* _Given task_
Rewrite the listing below as a Markdown table with the columns "Row" and "Line". Give each nonblank line its own numbered row in order, and omit the blank lines.

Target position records
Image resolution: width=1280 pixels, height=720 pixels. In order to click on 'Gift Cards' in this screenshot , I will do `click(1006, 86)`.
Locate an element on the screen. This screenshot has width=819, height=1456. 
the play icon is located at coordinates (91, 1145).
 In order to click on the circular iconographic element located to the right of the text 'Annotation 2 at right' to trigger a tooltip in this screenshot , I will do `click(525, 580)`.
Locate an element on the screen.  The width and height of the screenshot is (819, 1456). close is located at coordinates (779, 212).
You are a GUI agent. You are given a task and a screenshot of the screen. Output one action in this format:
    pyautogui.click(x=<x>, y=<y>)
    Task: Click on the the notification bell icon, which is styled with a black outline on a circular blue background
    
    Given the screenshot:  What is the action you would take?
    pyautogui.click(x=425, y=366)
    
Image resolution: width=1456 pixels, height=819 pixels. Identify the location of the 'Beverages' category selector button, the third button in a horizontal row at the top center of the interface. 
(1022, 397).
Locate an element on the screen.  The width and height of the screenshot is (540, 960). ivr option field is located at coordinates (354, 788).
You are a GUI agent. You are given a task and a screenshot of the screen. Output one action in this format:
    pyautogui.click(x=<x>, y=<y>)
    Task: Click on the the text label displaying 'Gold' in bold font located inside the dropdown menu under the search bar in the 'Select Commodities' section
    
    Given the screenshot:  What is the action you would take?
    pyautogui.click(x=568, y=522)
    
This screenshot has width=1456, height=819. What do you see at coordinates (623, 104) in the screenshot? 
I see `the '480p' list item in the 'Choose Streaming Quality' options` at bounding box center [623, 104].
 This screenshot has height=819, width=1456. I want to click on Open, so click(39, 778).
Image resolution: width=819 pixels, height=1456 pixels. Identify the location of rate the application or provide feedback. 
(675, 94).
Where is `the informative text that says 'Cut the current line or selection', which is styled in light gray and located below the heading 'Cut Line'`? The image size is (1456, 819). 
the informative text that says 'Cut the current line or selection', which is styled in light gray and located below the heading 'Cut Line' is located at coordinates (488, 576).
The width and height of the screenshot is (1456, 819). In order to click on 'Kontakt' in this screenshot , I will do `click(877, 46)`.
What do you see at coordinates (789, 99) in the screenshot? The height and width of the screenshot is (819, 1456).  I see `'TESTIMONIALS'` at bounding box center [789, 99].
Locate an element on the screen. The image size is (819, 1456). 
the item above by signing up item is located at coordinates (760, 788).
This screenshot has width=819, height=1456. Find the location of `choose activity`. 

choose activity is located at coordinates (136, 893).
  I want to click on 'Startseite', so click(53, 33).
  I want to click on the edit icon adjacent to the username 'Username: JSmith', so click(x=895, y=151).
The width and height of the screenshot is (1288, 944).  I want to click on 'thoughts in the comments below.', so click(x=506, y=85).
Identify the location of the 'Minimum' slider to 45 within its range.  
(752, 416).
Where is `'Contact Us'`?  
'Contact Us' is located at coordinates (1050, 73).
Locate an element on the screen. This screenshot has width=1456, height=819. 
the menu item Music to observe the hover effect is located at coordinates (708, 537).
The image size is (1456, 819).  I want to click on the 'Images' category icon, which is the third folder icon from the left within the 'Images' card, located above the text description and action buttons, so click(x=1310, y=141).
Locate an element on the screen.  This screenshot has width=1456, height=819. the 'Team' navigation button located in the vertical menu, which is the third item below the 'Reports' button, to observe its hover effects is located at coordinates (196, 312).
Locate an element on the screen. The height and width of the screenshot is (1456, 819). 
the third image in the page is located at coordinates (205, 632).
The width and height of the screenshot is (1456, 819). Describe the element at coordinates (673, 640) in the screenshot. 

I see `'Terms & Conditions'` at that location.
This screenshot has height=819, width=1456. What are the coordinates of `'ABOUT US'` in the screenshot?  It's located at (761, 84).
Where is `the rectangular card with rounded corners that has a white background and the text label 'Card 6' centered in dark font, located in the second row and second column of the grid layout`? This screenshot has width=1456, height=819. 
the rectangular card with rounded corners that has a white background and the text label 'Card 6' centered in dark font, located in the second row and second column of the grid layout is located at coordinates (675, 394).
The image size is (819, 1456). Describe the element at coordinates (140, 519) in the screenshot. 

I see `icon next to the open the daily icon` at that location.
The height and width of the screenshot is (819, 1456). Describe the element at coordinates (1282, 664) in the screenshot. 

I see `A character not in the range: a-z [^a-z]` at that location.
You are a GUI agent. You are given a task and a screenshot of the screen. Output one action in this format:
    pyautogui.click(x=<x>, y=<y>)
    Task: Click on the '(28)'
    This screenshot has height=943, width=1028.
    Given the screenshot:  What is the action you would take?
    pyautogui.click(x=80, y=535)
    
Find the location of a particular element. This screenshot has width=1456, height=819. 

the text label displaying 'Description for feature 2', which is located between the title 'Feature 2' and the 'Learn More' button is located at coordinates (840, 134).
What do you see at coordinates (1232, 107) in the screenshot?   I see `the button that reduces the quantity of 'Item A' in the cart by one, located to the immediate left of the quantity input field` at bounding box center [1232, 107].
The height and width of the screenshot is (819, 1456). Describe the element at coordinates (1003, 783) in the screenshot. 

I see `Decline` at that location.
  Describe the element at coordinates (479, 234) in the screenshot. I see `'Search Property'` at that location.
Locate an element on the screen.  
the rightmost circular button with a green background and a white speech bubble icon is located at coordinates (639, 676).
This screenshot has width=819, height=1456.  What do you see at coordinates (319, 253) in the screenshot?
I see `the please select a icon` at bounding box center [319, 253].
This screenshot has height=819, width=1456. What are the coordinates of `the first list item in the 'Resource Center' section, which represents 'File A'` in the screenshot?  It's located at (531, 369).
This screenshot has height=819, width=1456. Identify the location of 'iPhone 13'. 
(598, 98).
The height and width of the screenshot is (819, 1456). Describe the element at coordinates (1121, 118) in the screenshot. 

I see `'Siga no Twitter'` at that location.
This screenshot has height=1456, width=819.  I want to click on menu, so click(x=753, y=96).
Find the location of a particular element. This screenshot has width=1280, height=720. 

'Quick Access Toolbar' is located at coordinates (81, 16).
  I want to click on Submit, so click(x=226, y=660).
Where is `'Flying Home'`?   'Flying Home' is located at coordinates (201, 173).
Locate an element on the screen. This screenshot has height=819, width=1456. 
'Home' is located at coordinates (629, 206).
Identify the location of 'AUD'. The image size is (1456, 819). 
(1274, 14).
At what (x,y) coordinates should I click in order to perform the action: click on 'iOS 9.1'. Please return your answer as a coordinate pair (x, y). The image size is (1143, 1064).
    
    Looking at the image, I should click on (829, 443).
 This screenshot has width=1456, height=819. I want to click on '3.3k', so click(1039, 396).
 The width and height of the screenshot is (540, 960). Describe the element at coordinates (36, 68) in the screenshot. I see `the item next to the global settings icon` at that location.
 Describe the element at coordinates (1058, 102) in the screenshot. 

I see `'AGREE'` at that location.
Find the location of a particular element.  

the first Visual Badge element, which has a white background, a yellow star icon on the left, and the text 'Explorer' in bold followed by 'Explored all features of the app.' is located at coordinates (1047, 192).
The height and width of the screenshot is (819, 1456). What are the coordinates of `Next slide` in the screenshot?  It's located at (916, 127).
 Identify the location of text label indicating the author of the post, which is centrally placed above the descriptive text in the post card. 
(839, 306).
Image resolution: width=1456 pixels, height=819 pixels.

* _Solution_
| Row | Line |
|---|---|
| 1 | Image resolution: width=1280 pixels, height=720 pixels. In order to click on 'Gift Cards' in this screenshot , I will do `click(1006, 86)`. |
| 2 | Locate an element on the screen. This screenshot has width=819, height=1456.  |
| 3 | the play icon is located at coordinates (91, 1145). |
| 4 |  In order to click on the circular iconographic element located to the right of the text 'Annotation 2 at right' to trigger a tooltip in this screenshot , I will do `click(525, 580)`. |
| 5 | Locate an element on the screen.  The width and height of the screenshot is (819, 1456). close is located at coordinates (779, 212). |
| 6 | You are a GUI agent. You are given a task and a screenshot of the screen. Output one action in this format: |
| 7 |     pyautogui.click(x=<x>, y=<y>) |
| 8 |     Task: Click on the the notification bell icon, which is styled with a black outline on a circular blue background |
| 9 |     Given the screenshot:  What is the action you would take? |
| 10 |     pyautogui.click(x=425, y=366) |
| 11 | Image resolution: width=1456 pixels, height=819 pixels. Identify the location of the 'Beverages' category selector button, the third button in a horizontal row at the top center of the interface.  |
| 12 | (1022, 397). |
| 13 | Locate an element on the screen.  The width and height of the screenshot is (540, 960). ivr option field is located at coordinates (354, 788). |
| 14 | You are a GUI agent. You are given a task and a screenshot of the screen. Output one action in this format: |
| 15 |     pyautogui.click(x=<x>, y=<y>) |
| 16 |     Task: Click on the the text label displaying 'Gold' in bold font located inside the dropdown menu under the search bar in the 'Select Commodities' section |
| 17 |     Given the screenshot:  What is the action you would take? |
| 18 |     pyautogui.click(x=568, y=522) |
| 19 | This screenshot has width=1456, height=819. What do you see at coordinates (623, 104) in the screenshot?  |
| 20 | I see `the '480p' list item in the 'Choose Streaming Quality' options` at bounding box center [623, 104]. |
| 21 |  This screenshot has height=819, width=1456. I want to click on Open, so click(39, 778). |
| 22 | Image resolution: width=819 pixels, height=1456 pixels. Identify the location of rate the application or provide feedback.  |
| 23 | (675, 94). |
| 24 | Where is `the informative text that says 'Cut the current line or selection', which is styled in light gray and located below the heading 'Cut Line'`? The image size is (1456, 819).  |
| 25 | the informative text that says 'Cut the current line or selection', which is styled in light gray and located below the heading 'Cut Line' is located at coordinates (488, 576). |
| 26 | The width and height of the screenshot is (1456, 819). In order to click on 'Kontakt' in this screenshot , I will do `click(877, 46)`. |
| 27 | What do you see at coordinates (789, 99) in the screenshot? The height and width of the screenshot is (819, 1456).  I see `'TESTIMONIALS'` at bounding box center [789, 99]. |
| 28 | Locate an element on the screen. The image size is (819, 1456).  |
| 29 | the item above by signing up item is located at coordinates (760, 788). |
| 30 | This screenshot has width=819, height=1456. Find the location of `choose activity`.  |
| 31 | choose activity is located at coordinates (136, 893). |
| 32 |   I want to click on 'Startseite', so click(53, 33). |
| 33 |   I want to click on the edit icon adjacent to the username 'Username: JSmith', so click(x=895, y=151). |
| 34 | The width and height of the screenshot is (1288, 944).  I want to click on 'thoughts in the comments below.', so click(x=506, y=85). |
| 35 | Identify the location of the 'Minimum' slider to 45 within its range.   |
| 36 | (752, 416). |
| 37 | Where is `'Contact Us'`?   |
| 38 | 'Contact Us' is located at coordinates (1050, 73). |
| 39 | Locate an element on the screen. This screenshot has width=1456, height=819.  |
| 40 | the menu item Music to observe the hover effect is located at coordinates (708, 537). |
| 41 | The image size is (1456, 819).  I want to click on the 'Images' category icon, which is the third folder icon from the left within the 'Images' card, located above the text description and action buttons, so click(x=1310, y=141). |
| 42 | Locate an element on the screen.  This screenshot has width=1456, height=819. the 'Team' navigation button located in the vertical menu, which is the third item below the 'Reports' button, to observe its hover effects is located at coordinates (196, 312). |
| 43 | Locate an element on the screen. The height and width of the screenshot is (1456, 819).  |
| 44 | the third image in the page is located at coordinates (205, 632). |
| 45 | The width and height of the screenshot is (1456, 819). Describe the element at coordinates (673, 640) in the screenshot.  |
| 46 | I see `'Terms & Conditions'` at that location. |
| 47 | This screenshot has height=819, width=1456. What are the coordinates of `'ABOUT US'` in the screenshot?  It's located at (761, 84). |
| 48 | Where is `the rectangular card with rounded corners that has a white background and the text label 'Card 6' centered in dark font, located in the second row and second column of the grid layout`? This screenshot has width=1456, height=819.  |
| 49 | the rectangular card with rounded corners that has a white background and the text label 'Card 6' centered in dark font, located in the second row and second column of the grid layout is located at coordinates (675, 394). |
| 50 | The image size is (819, 1456). Describe the element at coordinates (140, 519) in the screenshot.  |
| 51 | I see `icon next to the open the daily icon` at that location. |
| 52 | The height and width of the screenshot is (819, 1456). Describe the element at coordinates (1282, 664) in the screenshot.  |
| 53 | I see `A character not in the range: a-z [^a-z]` at that location. |
| 54 | You are a GUI agent. You are given a task and a screenshot of the screen. Output one action in this format: |
| 55 |     pyautogui.click(x=<x>, y=<y>) |
| 56 |     Task: Click on the '(28)' |
| 57 |     This screenshot has height=943, width=1028. |
| 58 |     Given the screenshot:  What is the action you would take? |
| 59 |     pyautogui.click(x=80, y=535) |
| 60 | Find the location of a particular element. This screenshot has width=1456, height=819.  |
| 61 | the text label displaying 'Description for feature 2', which is located between the title 'Feature 2' and the 'Learn More' button is located at coordinates (840, 134). |
| 62 | What do you see at coordinates (1232, 107) in the screenshot?   I see `the button that reduces the quantity of 'Item A' in the cart by one, located to the immediate left of the quantity input field` at bounding box center [1232, 107]. |
| 63 | The height and width of the screenshot is (819, 1456). Describe the element at coordinates (1003, 783) in the screenshot.  |
| 64 | I see `Decline` at that location. |
| 65 |   Describe the element at coordinates (479, 234) in the screenshot. I see `'Search Property'` at that location. |
| 66 | Locate an element on the screen.   |
| 67 | the rightmost circular button with a green background and a white speech bubble icon is located at coordinates (639, 676). |
| 68 | This screenshot has width=819, height=1456.  What do you see at coordinates (319, 253) in the screenshot? |
| 69 | I see `the please select a icon` at bounding box center [319, 253]. |
| 70 | This screenshot has height=819, width=1456. What are the coordinates of `the first list item in the 'Resource Center' section, which represents 'File A'` in the screenshot?  It's located at (531, 369). |
| 71 | This screenshot has height=819, width=1456. Identify the location of 'iPhone 13'.  |
| 72 | (598, 98). |
| 73 | The height and width of the screenshot is (819, 1456). Describe the element at coordinates (1121, 118) in the screenshot.  |
| 74 | I see `'Siga no Twitter'` at that location. |
| 75 | This screenshot has height=1456, width=819.  I want to click on menu, so click(x=753, y=96). |
| 76 | Find the location of a particular element. This screenshot has width=1280, height=720.  |
| 77 | 'Quick Access Toolbar' is located at coordinates (81, 16). |
| 78 |   I want to click on Submit, so click(x=226, y=660). |
| 79 | Where is `'Flying Home'`?   'Flying Home' is located at coordinates (201, 173). |
| 80 | Locate an element on the screen. This screenshot has height=819, width=1456.  |
| 81 | 'Home' is located at coordinates (629, 206). |
| 82 | Identify the location of 'AUD'. The image size is (1456, 819).  |
| 83 | (1274, 14). |
| 84 | At what (x,y) coordinates should I click in order to perform the action: click on 'iOS 9.1'. Please return your answer as a coordinate pair (x, y). The image size is (1143, 1064). |
| 85 |     Looking at the image, I should click on (829, 443). |
| 86 |  This screenshot has width=1456, height=819. I want to click on '3.3k', so click(1039, 396). |
| 87 |  The width and height of the screenshot is (540, 960). Describe the element at coordinates (36, 68) in the screenshot. I see `the item next to the global settings icon` at that location. |
| 88 |  Describe the element at coordinates (1058, 102) in the screenshot.  |
| 89 | I see `'AGREE'` at that location. |
| 90 | Find the location of a particular element.   |
| 91 | the first Visual Badge element, which has a white background, a yellow star icon on the left, and the text 'Explorer' in bold followed by 'Explored all features of the app.' is located at coordinates (1047, 192). |
| 92 | The height and width of the screenshot is (819, 1456). What are the coordinates of `Next slide` in the screenshot?  It's located at (916, 127). |
| 93 |  Identify the location of text label indicating the author of the post, which is centrally placed above the descriptive text in the post card.  |
| 94 | (839, 306). |
| 95 | Image resolution: width=1456 pixels, height=819 pixels. |